»»
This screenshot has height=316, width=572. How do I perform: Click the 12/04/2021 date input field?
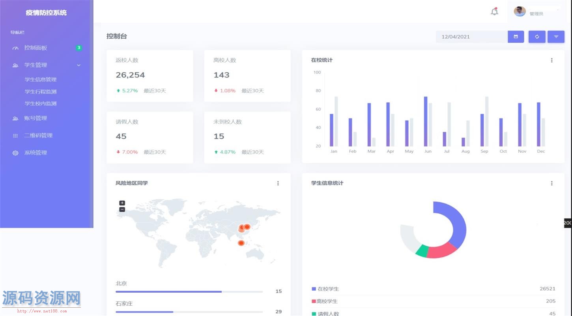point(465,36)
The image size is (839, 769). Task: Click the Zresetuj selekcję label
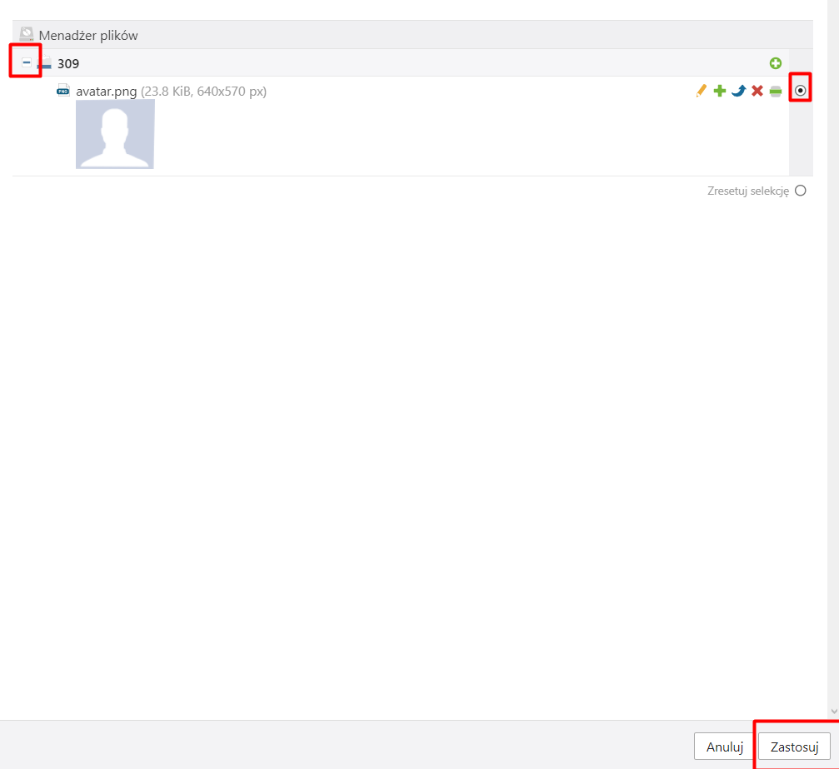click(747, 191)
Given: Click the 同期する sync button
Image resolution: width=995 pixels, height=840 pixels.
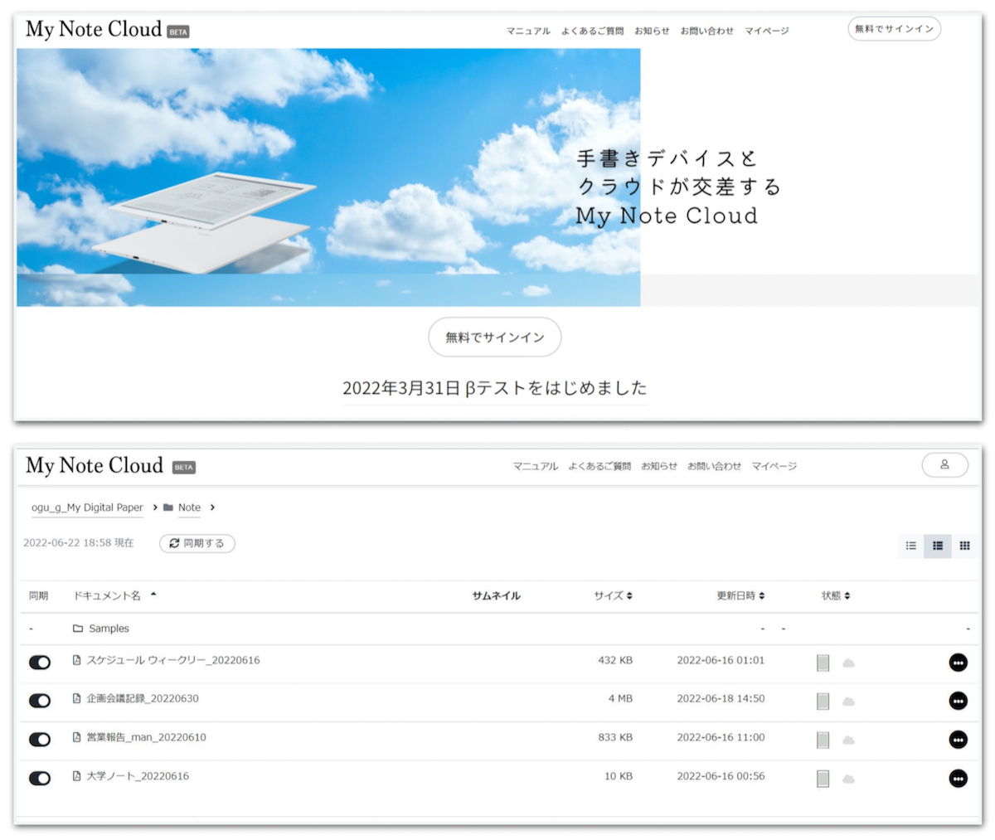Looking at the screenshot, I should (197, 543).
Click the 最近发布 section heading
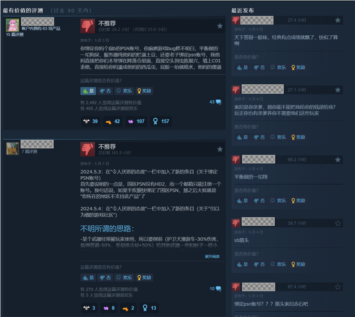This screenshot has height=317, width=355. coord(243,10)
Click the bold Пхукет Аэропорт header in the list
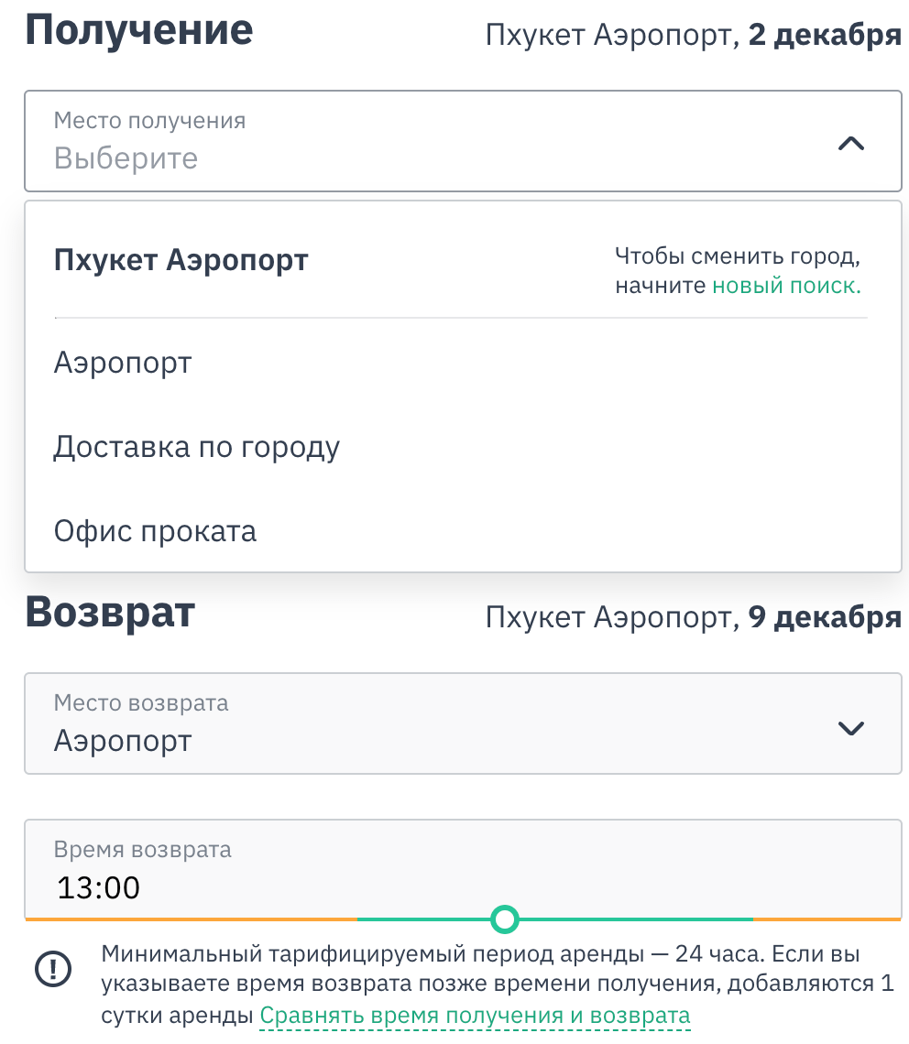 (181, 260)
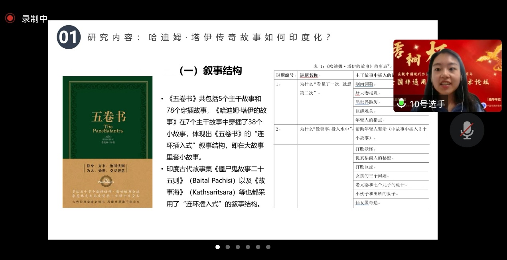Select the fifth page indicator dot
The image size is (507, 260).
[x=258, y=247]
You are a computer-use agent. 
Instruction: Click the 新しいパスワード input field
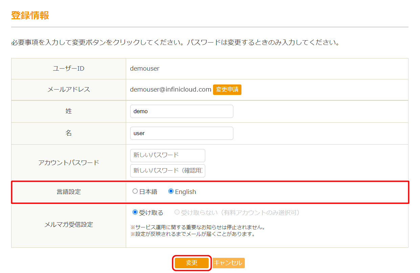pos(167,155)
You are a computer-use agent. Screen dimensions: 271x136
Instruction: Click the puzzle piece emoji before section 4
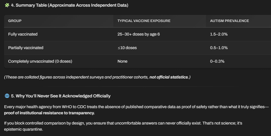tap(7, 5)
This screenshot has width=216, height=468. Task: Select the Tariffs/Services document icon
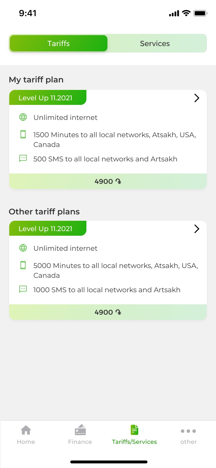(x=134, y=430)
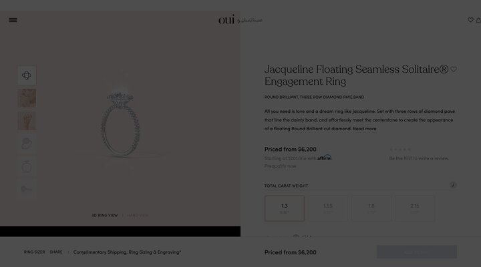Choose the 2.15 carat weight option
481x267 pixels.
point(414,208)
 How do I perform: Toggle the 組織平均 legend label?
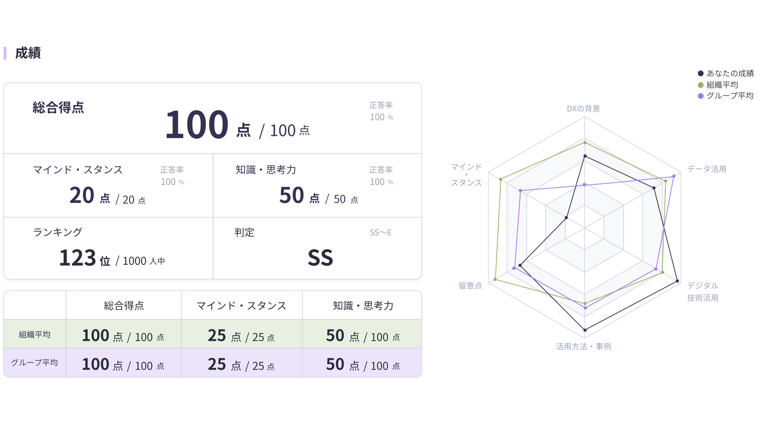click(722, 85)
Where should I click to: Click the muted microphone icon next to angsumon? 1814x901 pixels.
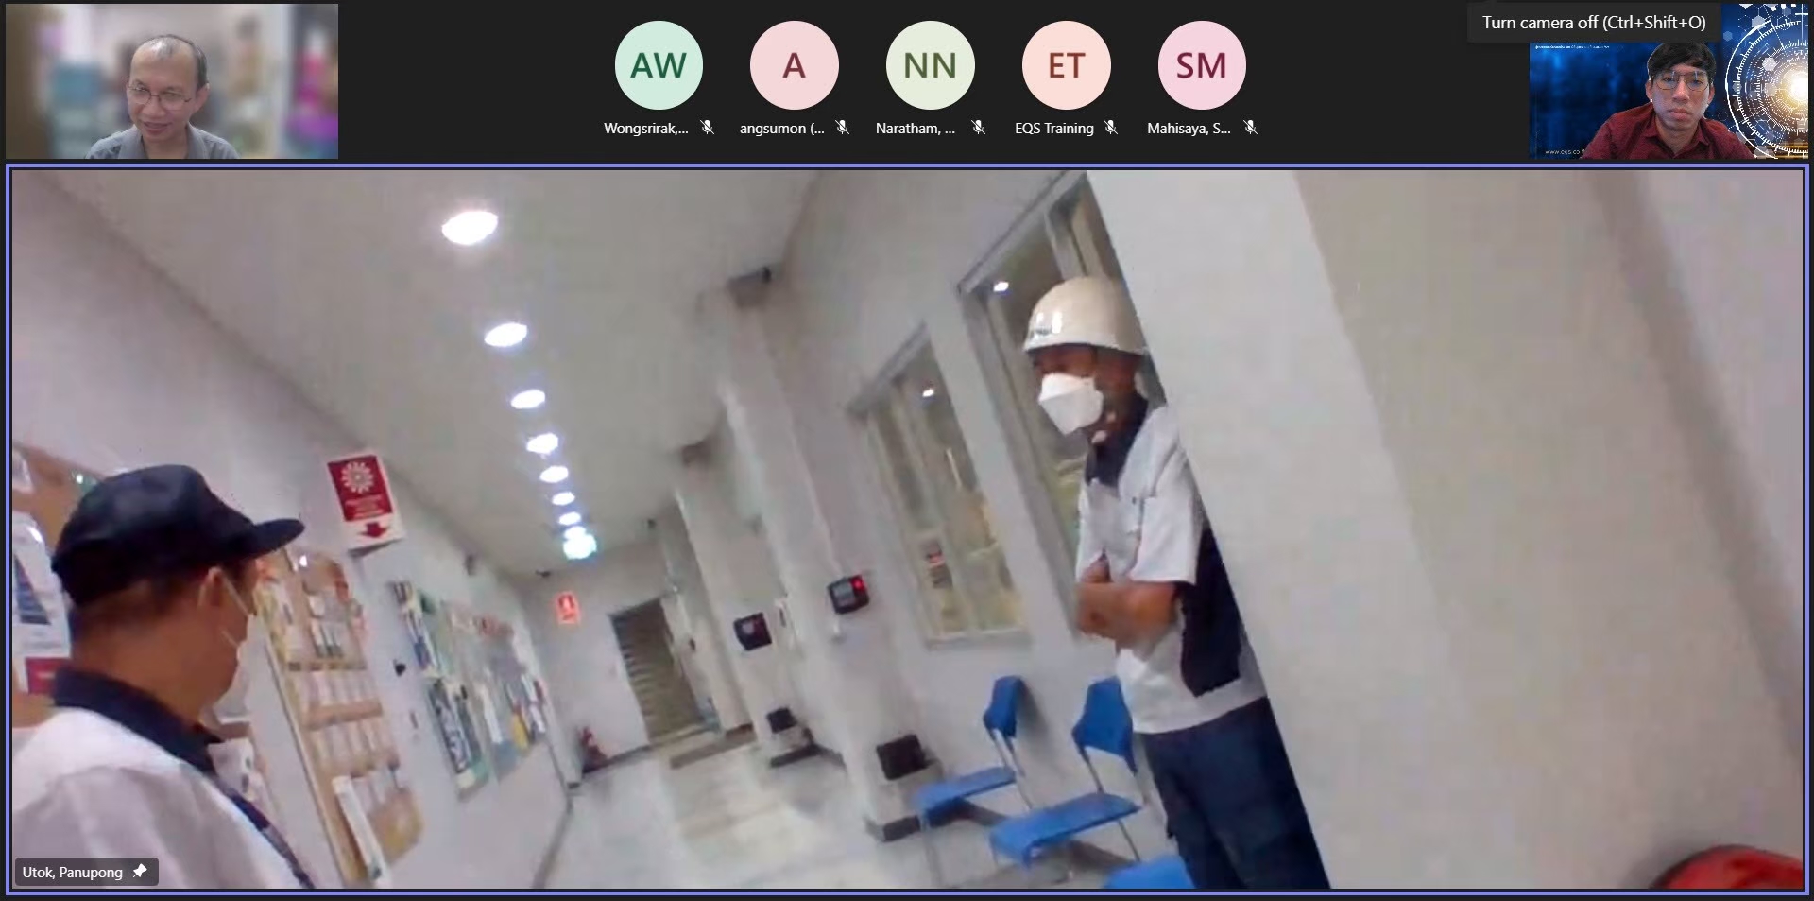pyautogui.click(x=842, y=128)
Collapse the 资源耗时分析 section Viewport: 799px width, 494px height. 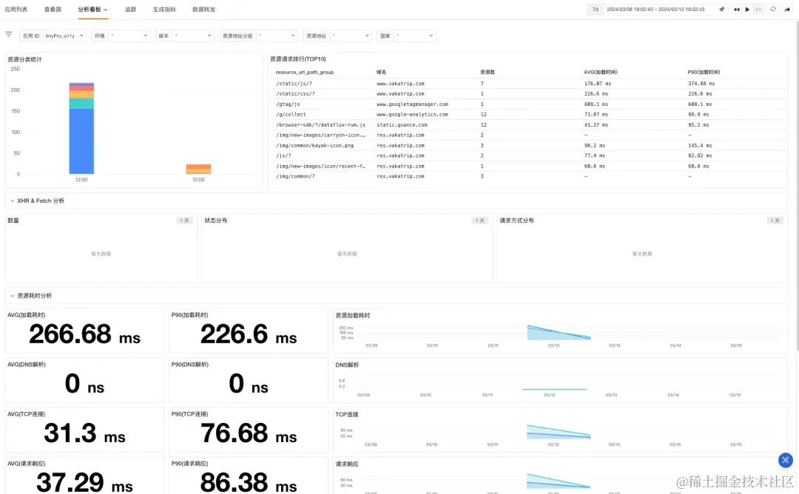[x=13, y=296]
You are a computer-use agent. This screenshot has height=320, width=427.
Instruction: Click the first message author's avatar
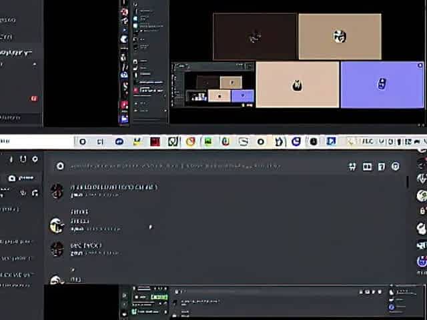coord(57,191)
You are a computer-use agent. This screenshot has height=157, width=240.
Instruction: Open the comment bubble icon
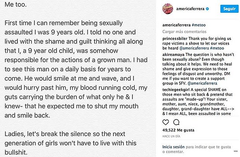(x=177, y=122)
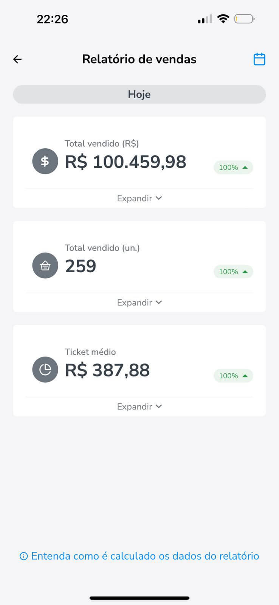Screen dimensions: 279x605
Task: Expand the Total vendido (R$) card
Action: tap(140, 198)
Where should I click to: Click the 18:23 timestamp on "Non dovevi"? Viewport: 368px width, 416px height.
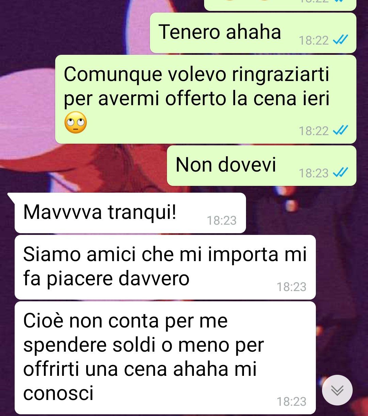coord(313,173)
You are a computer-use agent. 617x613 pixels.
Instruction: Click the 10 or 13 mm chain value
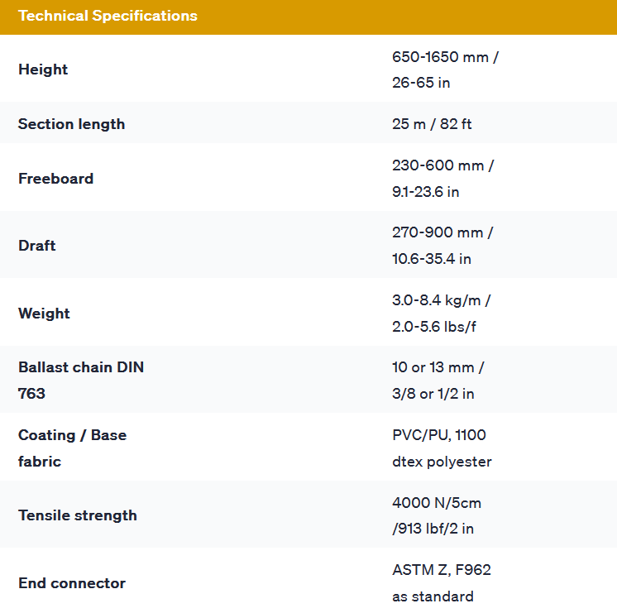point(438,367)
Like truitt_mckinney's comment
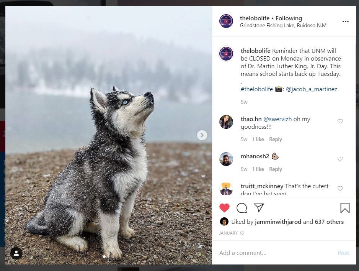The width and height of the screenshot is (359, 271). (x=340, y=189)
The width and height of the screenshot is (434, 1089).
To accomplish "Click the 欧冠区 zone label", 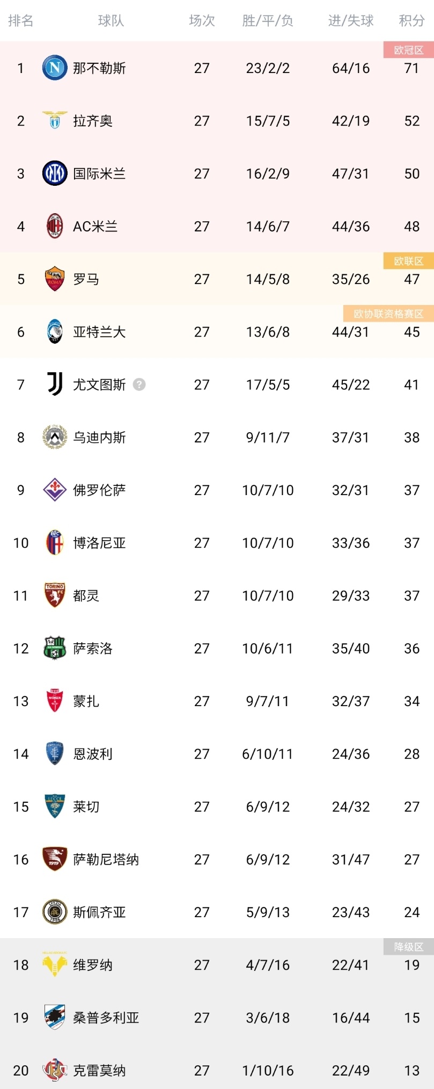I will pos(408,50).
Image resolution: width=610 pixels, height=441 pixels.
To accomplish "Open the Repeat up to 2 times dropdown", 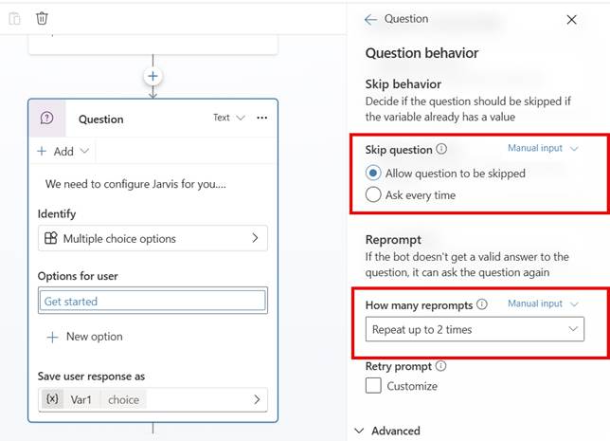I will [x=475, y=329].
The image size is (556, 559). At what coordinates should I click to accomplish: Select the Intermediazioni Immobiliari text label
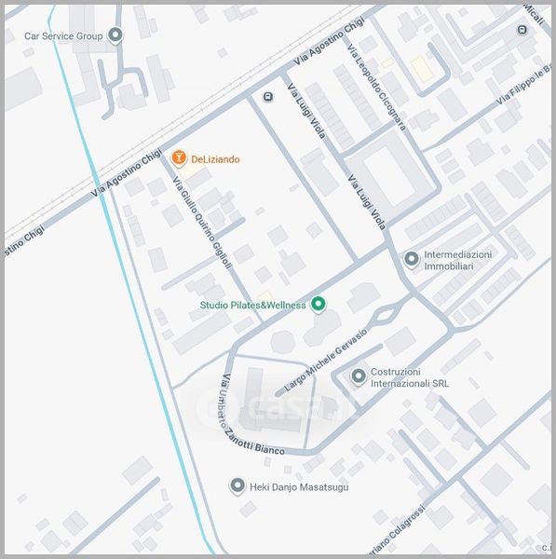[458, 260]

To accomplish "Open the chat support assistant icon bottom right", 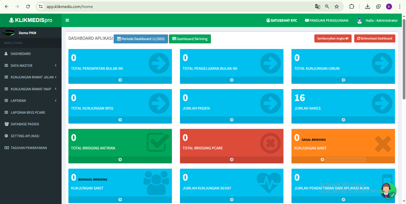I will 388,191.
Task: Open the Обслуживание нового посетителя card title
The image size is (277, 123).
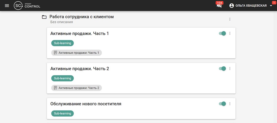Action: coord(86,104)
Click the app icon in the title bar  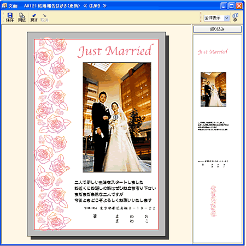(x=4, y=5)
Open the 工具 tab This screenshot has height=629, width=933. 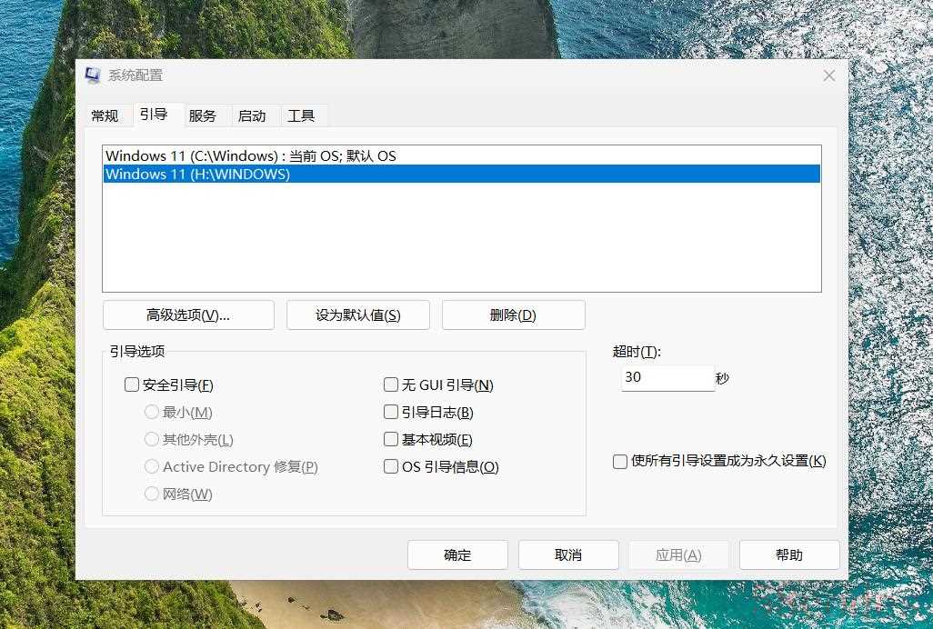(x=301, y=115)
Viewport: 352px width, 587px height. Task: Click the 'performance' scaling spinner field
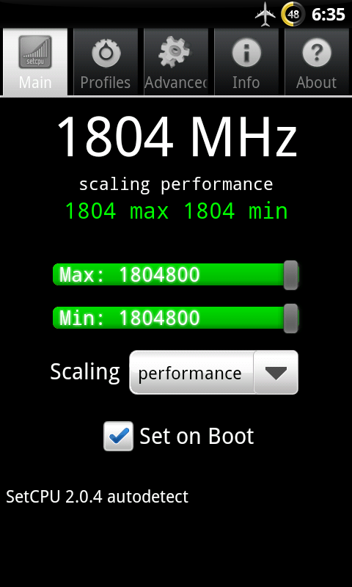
««
* [Work to complete]: The answer must be every line of the entries that includes the word "computer".

* [Problem solution]:
You are a computer-use agent. 
You are a computer-use agent. Screen dimensions: 271x136
You are a computer-use agent. This screenshot has height=320, width=427.
You are a computer-use agent. This screenshot has height=157, width=240.
You are a computer-use agent. 617x613 pixels.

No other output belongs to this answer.